● Input

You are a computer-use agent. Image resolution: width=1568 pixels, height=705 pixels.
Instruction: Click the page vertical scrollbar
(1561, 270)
* * *
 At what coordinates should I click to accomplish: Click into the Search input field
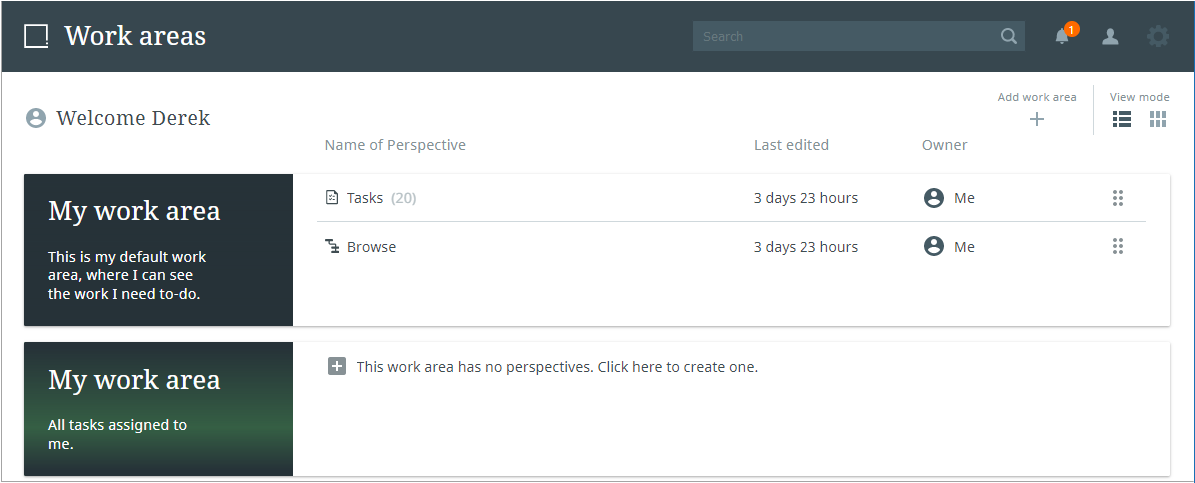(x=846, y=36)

● Work to be completed
Copy out the lines starting at the one containing "You are a computer-use" and ending at the one containing "(1561, 270)", and nothing else. Keep the request text unchanged, but multiply each answer coordinate by 2.6 and round it to a whole number, with halves rounding up.

● Right answer
You are a computer-use agent. Image resolution: width=1568 pixels, height=705 pixels.
Instruction: Click the page vertical scrollbar
(4059, 702)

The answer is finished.